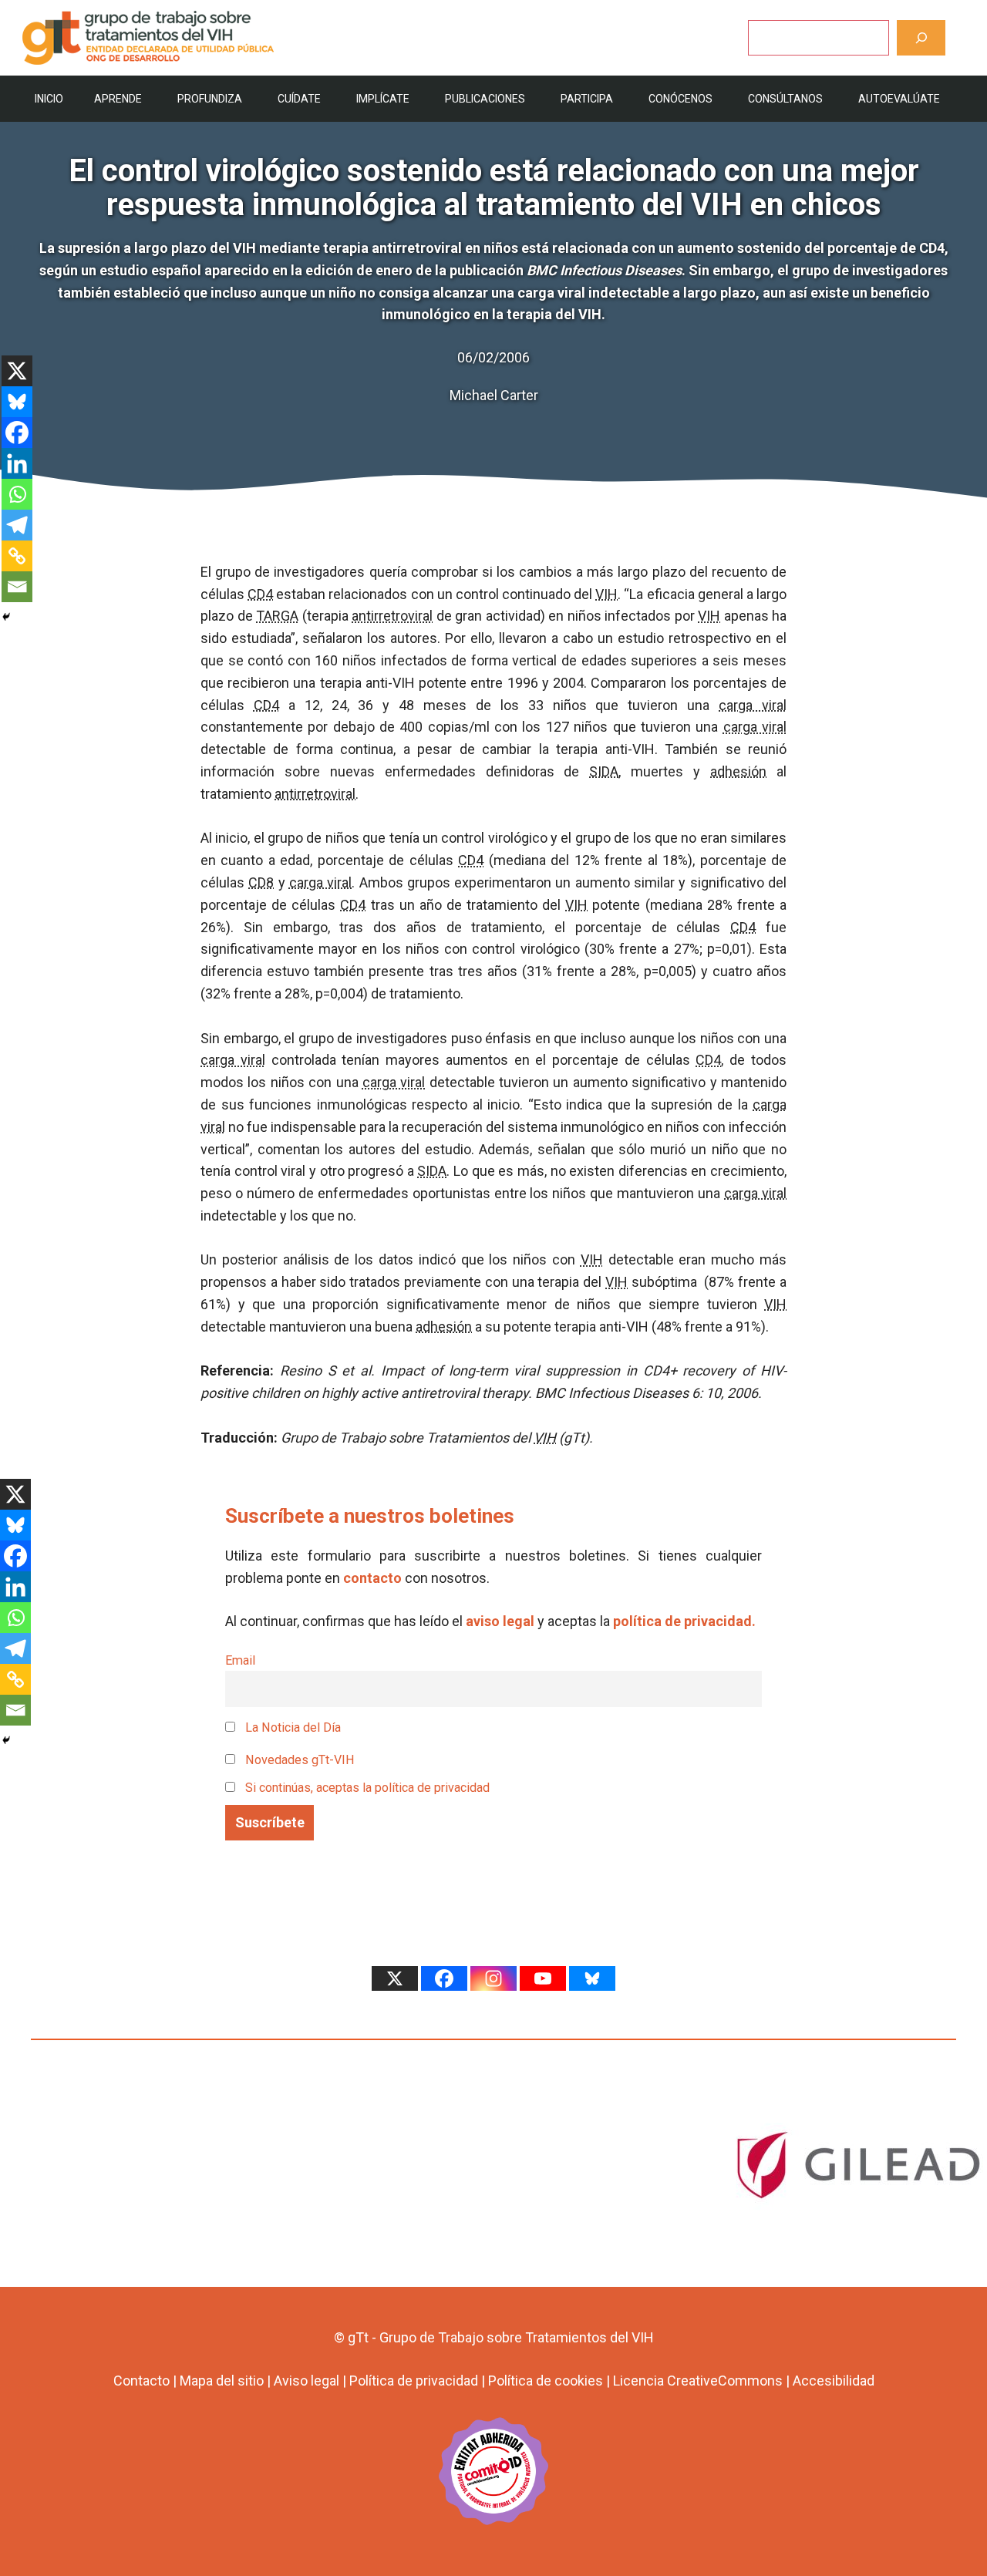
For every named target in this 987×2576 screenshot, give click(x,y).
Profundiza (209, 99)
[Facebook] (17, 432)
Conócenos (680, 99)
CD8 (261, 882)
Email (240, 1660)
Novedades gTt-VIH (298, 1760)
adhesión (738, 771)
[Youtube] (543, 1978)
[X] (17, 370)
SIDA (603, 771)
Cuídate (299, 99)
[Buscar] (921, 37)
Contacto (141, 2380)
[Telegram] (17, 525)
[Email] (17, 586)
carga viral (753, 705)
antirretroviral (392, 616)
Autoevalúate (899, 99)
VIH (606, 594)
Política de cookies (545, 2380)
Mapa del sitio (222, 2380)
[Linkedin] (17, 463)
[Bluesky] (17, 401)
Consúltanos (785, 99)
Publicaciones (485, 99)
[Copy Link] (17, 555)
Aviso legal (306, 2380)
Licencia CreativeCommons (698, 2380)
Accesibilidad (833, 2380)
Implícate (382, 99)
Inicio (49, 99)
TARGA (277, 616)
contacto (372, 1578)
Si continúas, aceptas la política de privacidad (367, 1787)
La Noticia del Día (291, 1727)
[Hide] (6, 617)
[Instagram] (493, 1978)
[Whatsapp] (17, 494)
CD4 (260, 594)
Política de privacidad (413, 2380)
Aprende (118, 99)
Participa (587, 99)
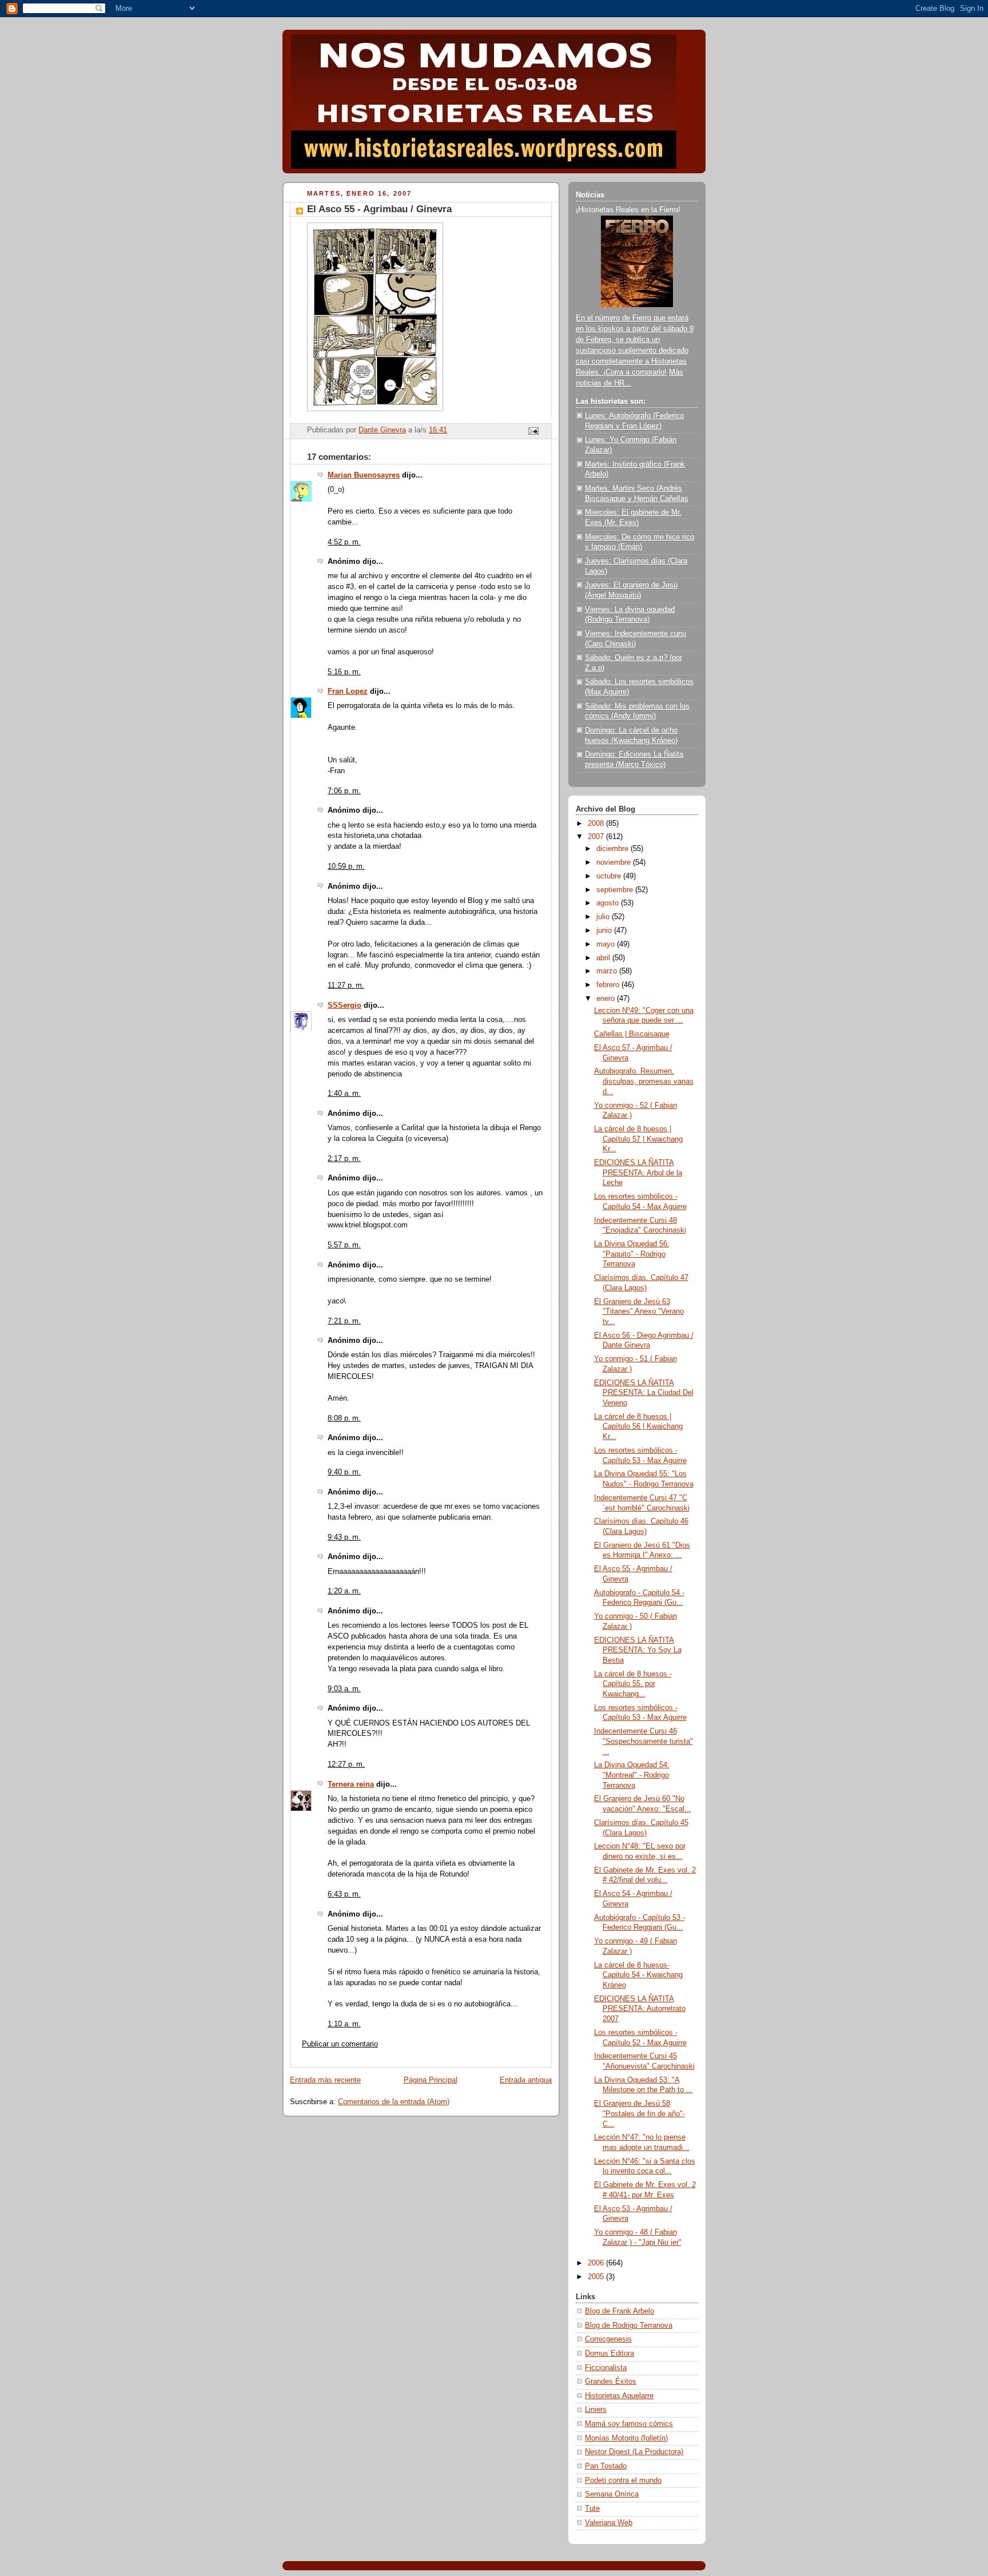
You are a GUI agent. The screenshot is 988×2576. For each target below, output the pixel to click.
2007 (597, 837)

_Exercise requirements_
Copy all the material above exactly, but skip each image.

_Written response_
For every named target in this 987×2576 screenshot, give click(x,y).
Profundiza (209, 99)
[Facebook] (17, 432)
Conócenos (680, 99)
CD8 (261, 882)
Email (240, 1660)
Novedades gTt-VIH (298, 1760)
adhesión (738, 771)
[Youtube] (543, 1978)
[X] (17, 370)
SIDA (603, 771)
Cuídate (299, 99)
[Buscar] (921, 37)
Contacto (141, 2380)
[Telegram] (17, 525)
[Email] (17, 586)
carga viral (753, 705)
antirretroviral (392, 616)
Autoevalúate (899, 99)
VIH (606, 594)
Política de cookies (545, 2380)
Mapa del sitio (222, 2380)
[Linkedin] (17, 463)
[Bluesky] (17, 401)
Consúltanos (785, 99)
Publicaciones (485, 99)
[Copy Link] (17, 555)
Aviso legal (306, 2380)
Licencia CreativeCommons (698, 2380)
Accesibilidad (833, 2380)
Implícate (382, 99)
Inicio (49, 99)
TARGA (277, 616)
contacto (372, 1578)
Si continúas, aceptas la política de privacidad (367, 1787)
La Noticia del Día (291, 1727)
[Hide] (6, 617)
[Instagram] (493, 1978)
[Whatsapp] (17, 494)
CD4 (260, 594)
Política de privacidad (413, 2380)
Aprende (118, 99)
Participa (587, 99)
You are a GUI agent. The screenshot is 988×2576. For each target below, output the pixel to click.
2007 (597, 837)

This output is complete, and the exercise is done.